14  General Area / General Discussion / Re: Switching to O2 - my tale of tragedy on: August 18, 2008, 10:24:13 AM
Hi Graham - doesn't sound like a nice start to the contract. If you don't want to pay 0871 number calls you can try 02 customer services on  0113 3069265.

This site http://www.saynoto0870.com/ is really useful for avoiding the cost of calling people who you are actually already paying for a service (don't get me started Wink.

Good Luck!

Stu
15  General Area / General Discussion / Re: The New Apple Core on: August 06, 2008, 05:47:39 PM
Hi Sharon

With regards to alternatives to the Iphone that you have listed. With the exception of Wifi connectivity pretty much any recent mobile phone E.g The LG Viewty range up, Sony Ericsson Walkman range, the new Samsungs, Windows mobile range, the Nokia N series etc. etc..

With Wifi - Nokia high-end range the high spec Sony Ericsson, HTC range etc.. I could go on. It's a long list but I will give the Iphone the credit of having the best marketing.

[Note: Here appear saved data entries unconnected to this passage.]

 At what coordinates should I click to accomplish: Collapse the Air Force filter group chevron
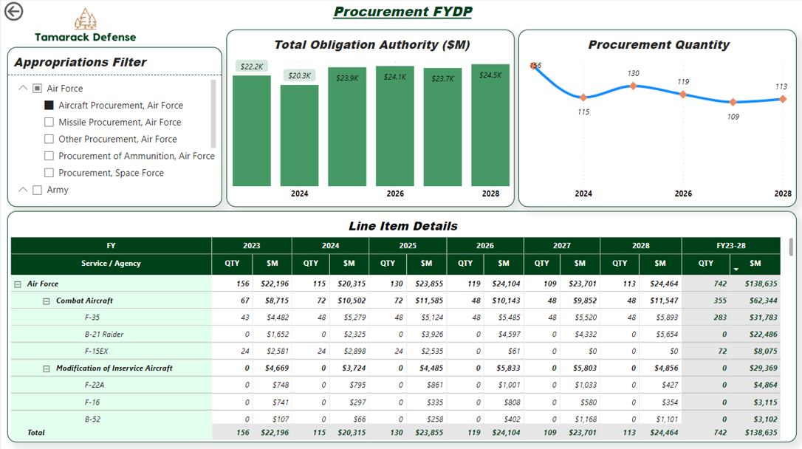(21, 88)
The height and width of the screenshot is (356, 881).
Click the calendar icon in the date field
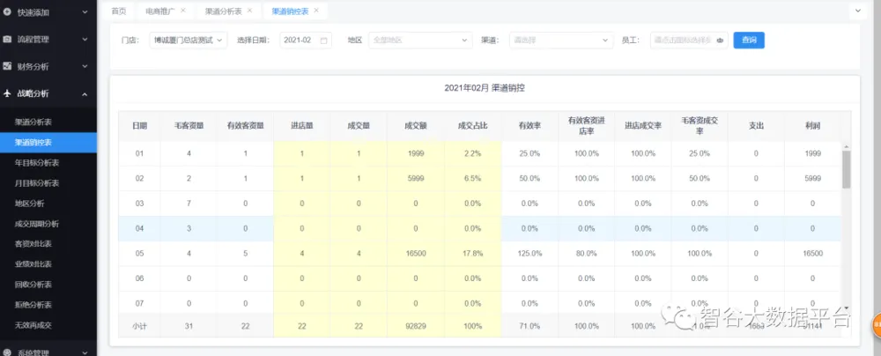324,41
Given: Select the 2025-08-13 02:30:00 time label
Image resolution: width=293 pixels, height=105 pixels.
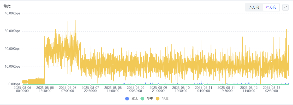Looking at the screenshot, I should pos(272,89).

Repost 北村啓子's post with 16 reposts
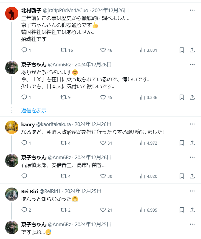click(64, 50)
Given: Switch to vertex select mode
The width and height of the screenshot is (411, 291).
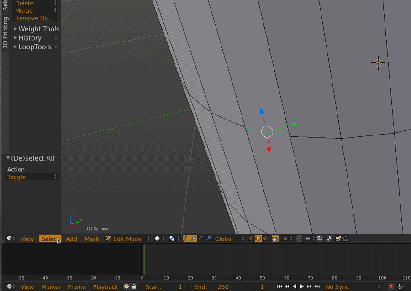Looking at the screenshot, I should (x=251, y=239).
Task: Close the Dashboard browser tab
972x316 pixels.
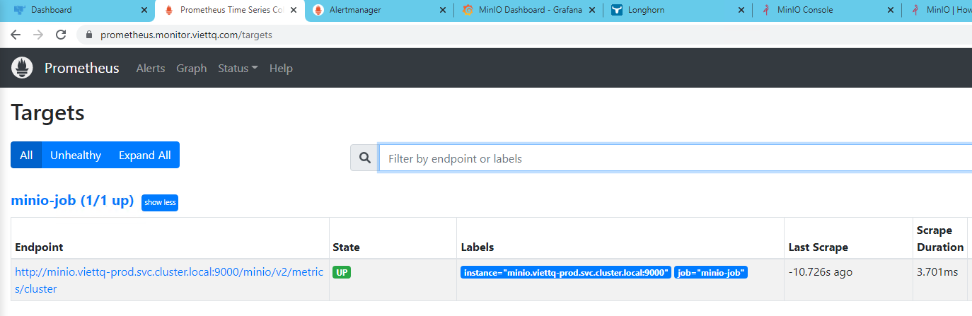Action: pos(144,10)
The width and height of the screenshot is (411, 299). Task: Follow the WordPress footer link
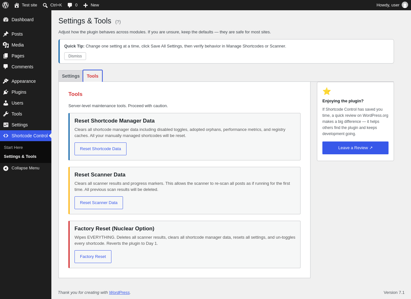119,293
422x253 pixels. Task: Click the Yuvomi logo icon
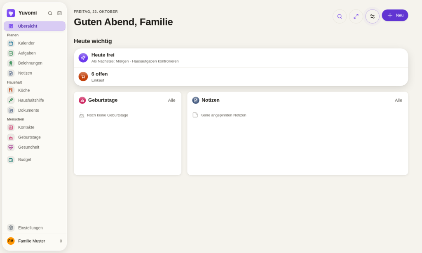coord(11,13)
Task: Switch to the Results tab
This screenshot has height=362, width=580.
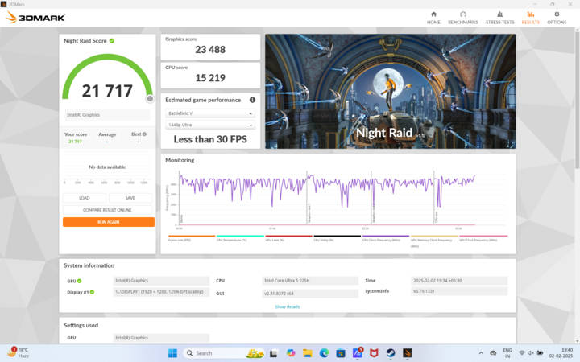Action: pos(530,17)
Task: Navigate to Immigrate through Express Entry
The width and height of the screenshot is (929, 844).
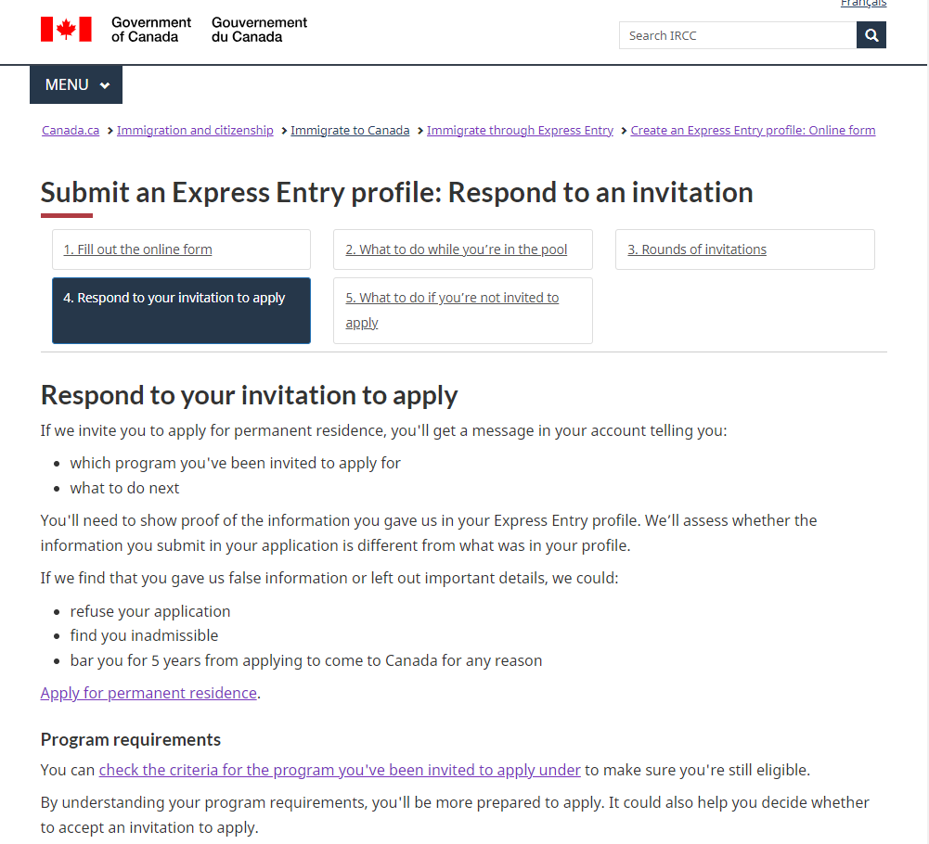Action: (520, 131)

I am not anti-Iphone (Mac aficionado generally) but I fundamentally do not believe you can have personalisation and device harmonisation. It's contradictory position. Also, I have deep concerns about British education being trapped with one supplier. The Iphone is particularly dangerous because of it being tied to one connectivity supplier.

My baseline model mentioned in my last post works. I achieved that in my work on the Molenet projects I was involved in. So you can have flexibility in device choice.

Sharon, I respect your views but I doubt we are going to reach a consensus. The same devices do not offer the same opportunities. A device does not a successful learner make and for some learners digital technology maybe exactly the barrier they do not need.

I will end reiterating  one of my earlier points - no one knows where this is going to end-up. The use of mobile digital devices for learning in formal education is only just beginning, it would be dangerous to say this is the model we must use and discussions such as ours are useful for progressing the theory and just as with all learning there will probably never be a 'single view'. With us, I can see a disagreement in philosophy which affects our advice for pragmatic adoption.

Its a discussion I've enjoyed and maybe we can pick up with a pint at HHL later this year? Smiley and see where we've both got to by then.